Development of constructive policies for relations between developed and less-developed countries requires agreement on priorities and actions among the developed countries. To some extent this has been accomplished: [Page 140]

  • —The developed nations have all agreed to seek a system of generalized preferences to help LDC exports.
  • —There is general agreement that aid flows through multilateral institutions should be augmented, but with some reservations.
  • —The United States has not endorsed a specific aid target; however, the President has proposed that the downward trend in U.S. aid appropriations be reversed.
  • —Insofar as it is beneficial to developing countries, a reciprocal untying of bilateral aid would be desirable. We are attempting to negotiate such an arrangement in the OECD, although France remains a holdout to agreement at this point.

Any initiative for the 1970’s should give a prominent place to development issues; and this must build on the major areas of agreement, particularly in the trade field.

8. U.S. Legislation

Any program will require public and Congressional support. The question of when we ask for legislation and what type of legislation is desirable has to be carefully considered as we progress in our international and domestic consultations.

It is particularly important that we keep Congress fully involved in the international discussions. This could be achieved by having Congressional representation on our delegations to various international meetings. Whether we do this or not, frequent and close consultations with Congress is essential.

Clearly, we will need legislation at some stage in the game.
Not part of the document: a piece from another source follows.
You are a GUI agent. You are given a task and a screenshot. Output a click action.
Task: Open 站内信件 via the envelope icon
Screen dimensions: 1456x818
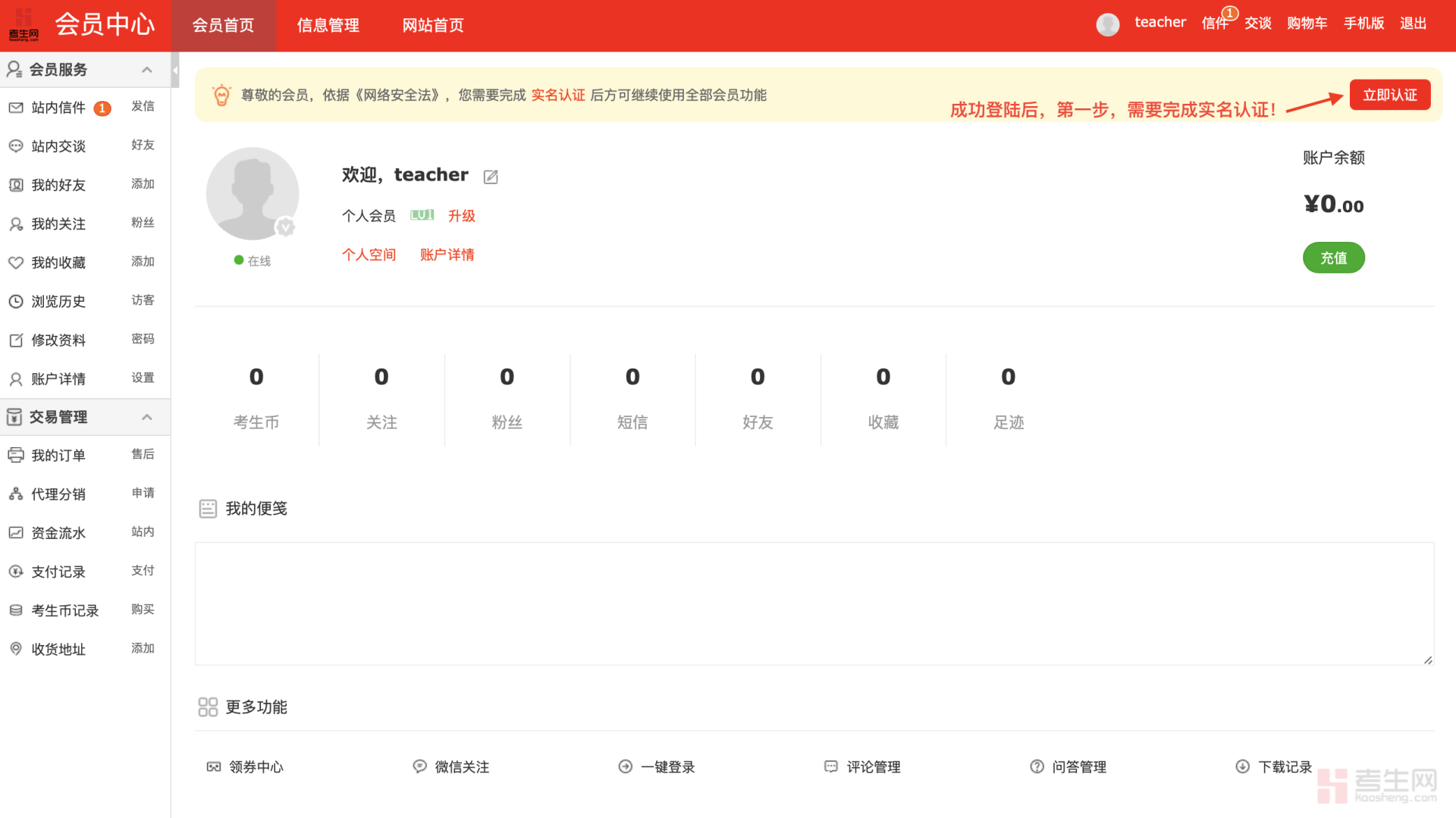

The questions of what and when cannot be decided until we get a clearer view of what we want and what foreign governments are prepared to do.

In any case, legislation probably will be needed to provide authority to reduce tariffs and non-tariff barriers, to negotiate about domestic agricultural support programs, and to repeal ASP.

An imaginative new adjustment assistance program is essential if we are to embark on a major trade liberalization initiative, and such a program will also likely require legislation. We have already submitted suggestions to you on the possible form such an adjustment assistance program might take.

  1. Source: National Archives, RG 59, Central Files 1970-73, E 1. Confidential. Drafted by A. Reifman and J. Renner (E), A. Katz (EUR), and E. Preeg (S/PC) on March 16. Sent to Peterson under cover of a March 16 memorandum from Samuels who indicated it responded to Peterson’s request in CIEPSM No. 1 ( Document 55).